USA Justice First Look

San Diego police shooting deemed justified: Why?

The officer who shot and killed Alfred Olango in a San Diego suburb last year will not face criminal charges, authorities announced Wednesday.

Apollo Olongo (c.) brother of Alfred Olango, speaks before a march in reaction to his fatal shooting by a police officer in El Cajon, Calif. in October.
Denis Poroy/AP/File
|
Caption

The police officer who shot and killed an unarmed black man just outside of San Diego last year responded to the situation in a justified manner and will not face criminal charges, authorities announced Wednesday.

The incident is just one of several that have sparked outrage and debate around the country. While activists have decried what they see as a pattern of race-based police brutality, many grand juries have failed to bring charges against the officers in question, leading some to wonder if the standards of scrutiny for officers is too high.

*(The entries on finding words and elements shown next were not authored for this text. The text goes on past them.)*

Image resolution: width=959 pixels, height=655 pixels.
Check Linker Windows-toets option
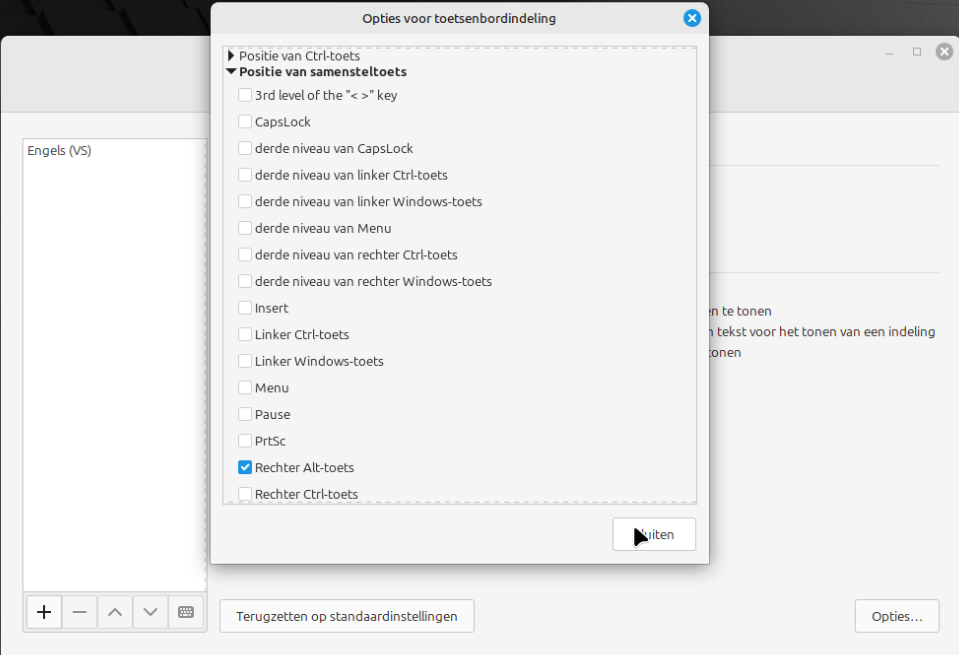pos(245,361)
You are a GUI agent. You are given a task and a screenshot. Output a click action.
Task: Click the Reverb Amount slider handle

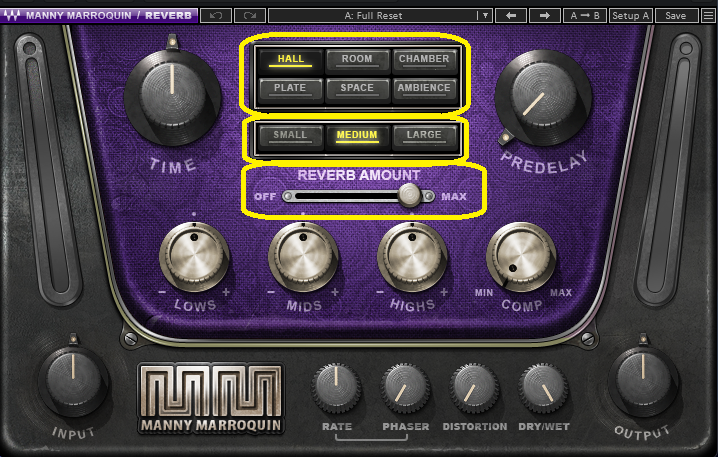pyautogui.click(x=409, y=196)
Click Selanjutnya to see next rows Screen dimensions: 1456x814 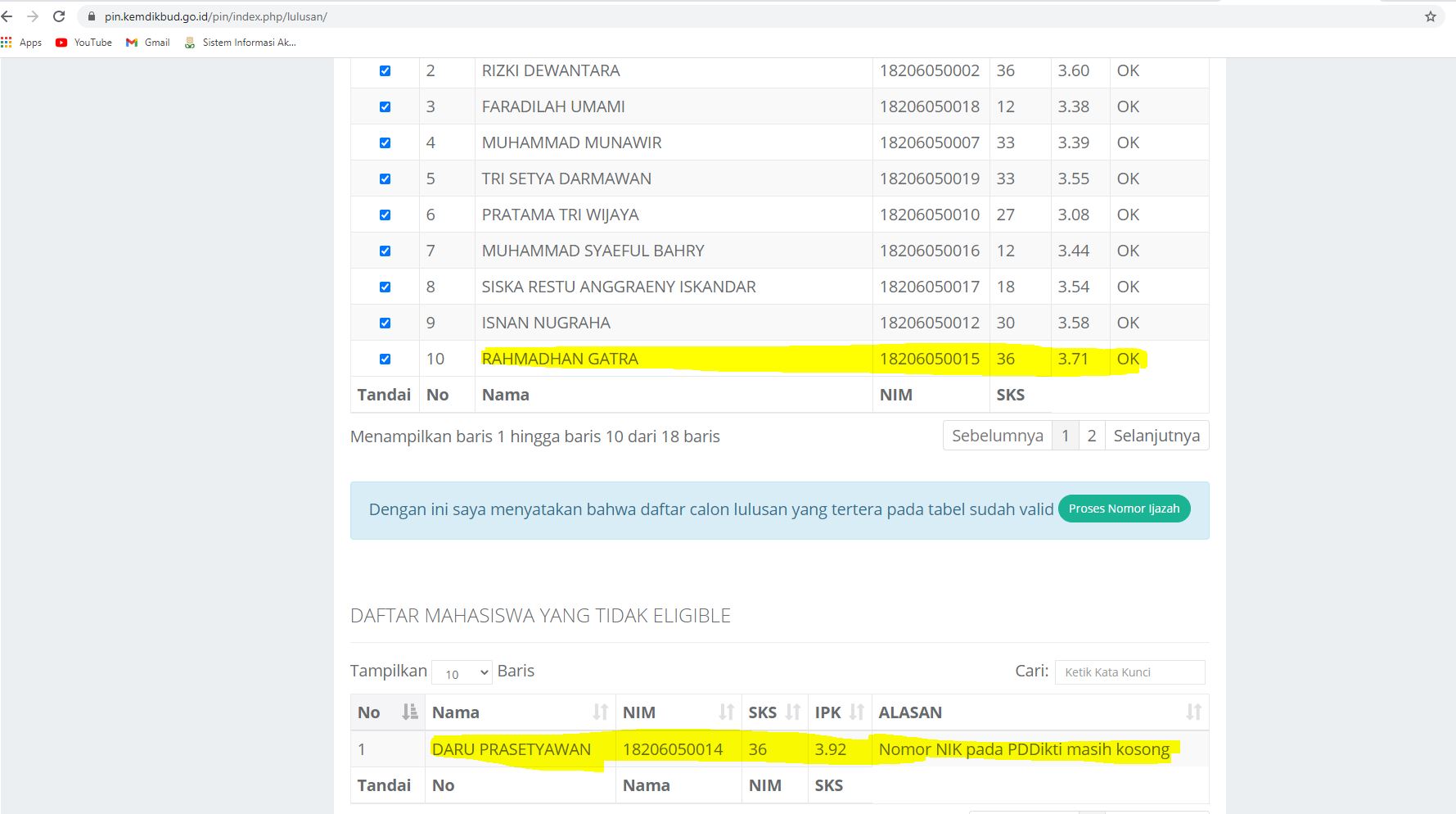[x=1156, y=436]
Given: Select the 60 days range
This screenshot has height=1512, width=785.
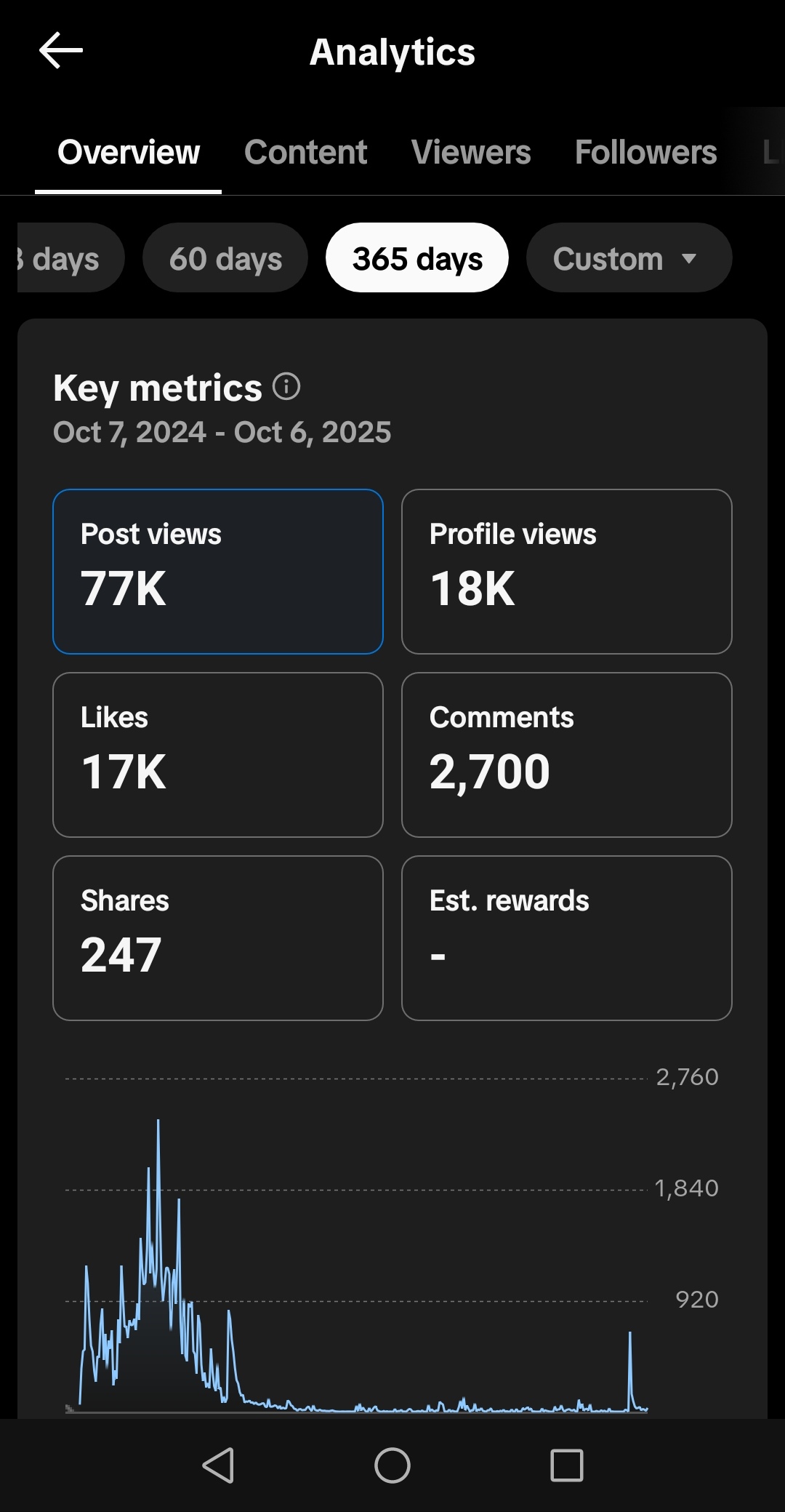Looking at the screenshot, I should [x=225, y=258].
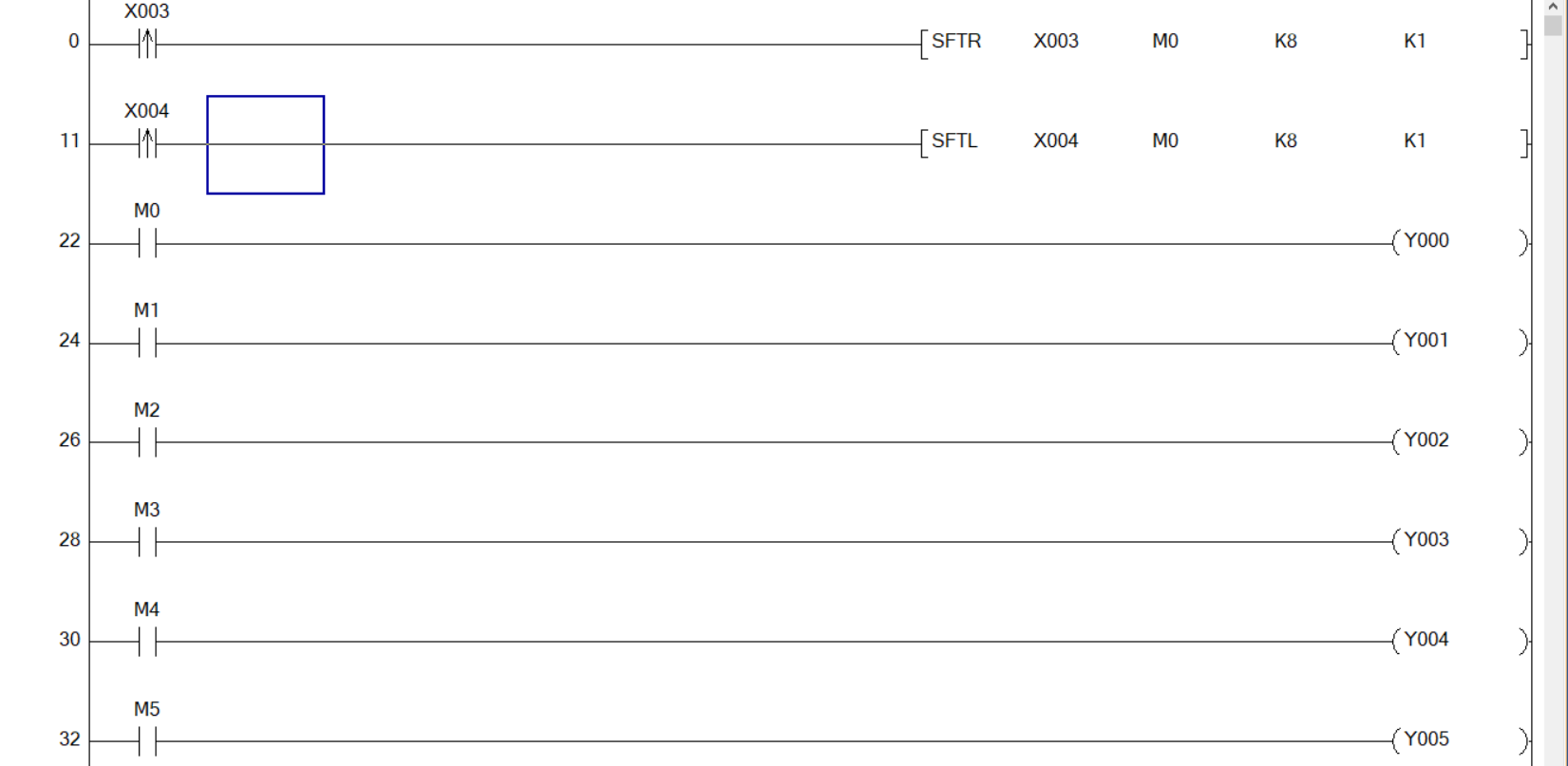Click the vertical scrollbar up arrow

click(1554, 6)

Wednesday’s ruling stemmed from a September shooting in the suburb of El Cajon. Alfred Olango’s sister had called police, explaining that her brother, a Uganda refugee, “was not acting like himself.” When officers located him at a strip mall, Mr. Olango pulled an item from his pocket and pointed it at police, leading one to use a Taser and another to fire his gun, fatally wounding Olango.

Police later determined that the item was an e-cigarette, not a weapon.

"The law recognizes police officers are often forced to make split-second decisions in circumstances that are tense, uncertain and rapidly evolving," San Diego County District Attorney Bonnie Dumanis said in an announcement of the ruling. "As prosecutors, we have an ethical duty to follow the law and only charge individuals when we have proof beyond a reasonable doubt. The only reasonable conclusion was the officer's actions were justified."

But many disagree, noting that the circumstances surrounding Olango’s death are different from some of the other recent cases that have made national headlines. Because officers were called to assist Olango and warned that he may be mentally ill, they should have reacted to his odd behavior with greater nuance, his family argues.

"I just called for help, and you came and killed him," his sister, Lucy Olango said at the time, according to the Associated Press.

Bringing charges against police officers has proved difficult in a slew of high-profile cases over the past few years. A grand jury chose not to indict Darren Wilson, the officer who fatally shot Michael Brown in Ferguson, Mo., and another failed to come to a consensus around the actions of Michael Slager, who shot an unarmed man in the back five times during a traffic stop in North Charleston, S.C., during proceedings last month, resulting in a mistrial.

The trend has led many to worry if the scrutiny standard necessary to indict officers is too high, which could lead to a long-term lack of accountability for police brutality and poor practices.

"It’s seriously hard to convict a police officer of a murder charge, it really is,"  Charles Wilson, chairman of the National Association of Black Law Enforcement Officers who formerly served as a cop in Rhode Island and Ohio, previously told The Christian Science Monitor. "No matter what people think about police officers, in these kinds of situations they are still very willing to give the police officer the benefit of the doubt."

Olango’s family has filed a wrongful death suit against the city, alleging that officers were negligent and used aggressive tactics to confront him.

"The lawsuit is demanding that officers follow the rules so the rest of us can have faith that we can call 911 and a loved one won’t get shot and killed," attorney Dan Gilleon told the San Diego Union-Tribune.